For a long time, in the back of my mind I had this dream that my ALO would recover things would get back to normal (whatever that is) and we'd be some sort of regular family again. Maybe we'd even open a restaurant together. We'd have happy Thanksgivings and Merry Christmases around a table that would make Norman Rockwell proud. My ALO would have their zest for life restored and become a productive and upstanding member of society and our family. We'd all be reasonably happy together.
The truth is, I needed a HUGE reality check. Things could never get back to normal because they were never "normal" to begin with. The fantasy I held was my very own fantasy, no one else shared it with me. I never bothered to really consider if this fantasy was the same dream anyone else shared. Rather it was just some thing that I harbored in my own mind, assuming that there was some level of familial sympatico. Never mind that my ALO was too entrenched in their own life and pursuits to share or discuss such a dream. I think I thought something like one day my ALO would wake up after being healed and clean and sober of their addictions and think, "Aha! Back I go to the bosom of my faithful family and we shall all build an idyllic life together!" I never really took into full consideration that my ALO has their own dreams and plans, and family life was not a priority for them. And that even now, in the throes of their addictions, they are a bonna-fide adult who has a right to live their own life. You can't make someone feel a love and attachment that simply isn't there for them. Everyone has different priorities and goals in life, it doesn't necessarily make them right or wrong. They simply have different preferences.

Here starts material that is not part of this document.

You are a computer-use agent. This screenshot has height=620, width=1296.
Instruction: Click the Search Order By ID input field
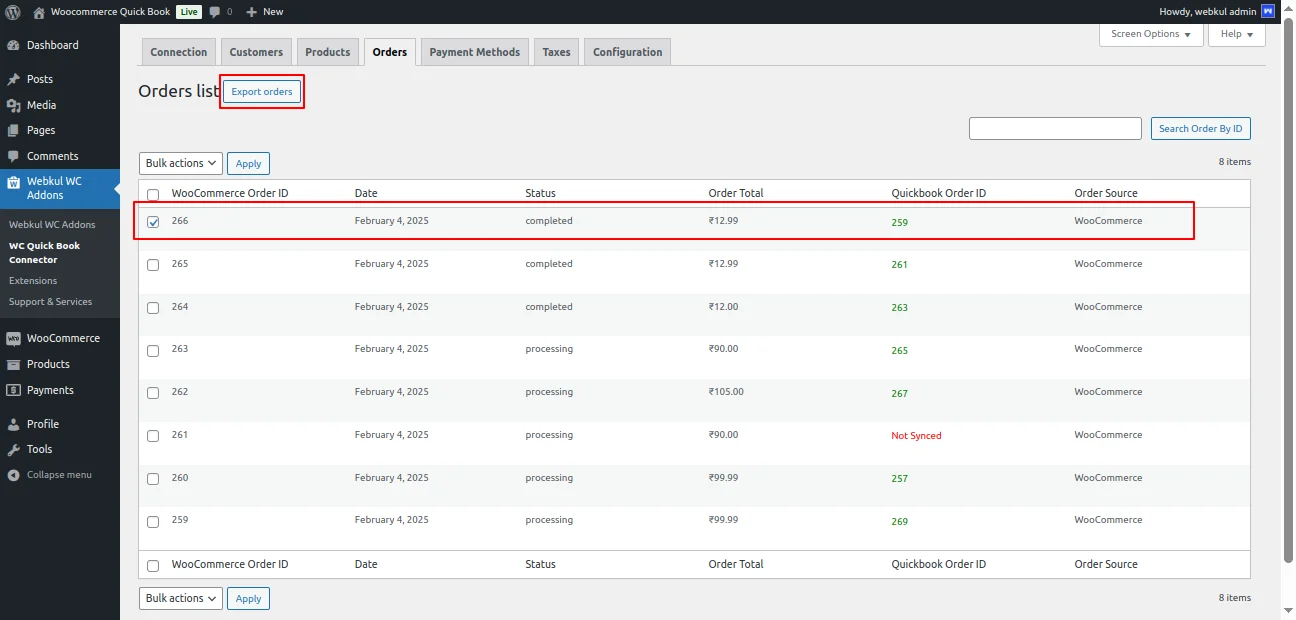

I was confusing my hope that they will one day recover with my own fantasy of what I thought their recovery should look like. Instead, now I am learning that my hope is that they will recover and find their own version of a happy, sane and sober life, and that life may or may not include me. And that's OK. I pray for and wish them well in it.
Anyway, just some thoughts.
1 comment:
E.B.,
A very touching entry... thanks for sharing such insight. This was meant for me to read today, I think. I can very much relate.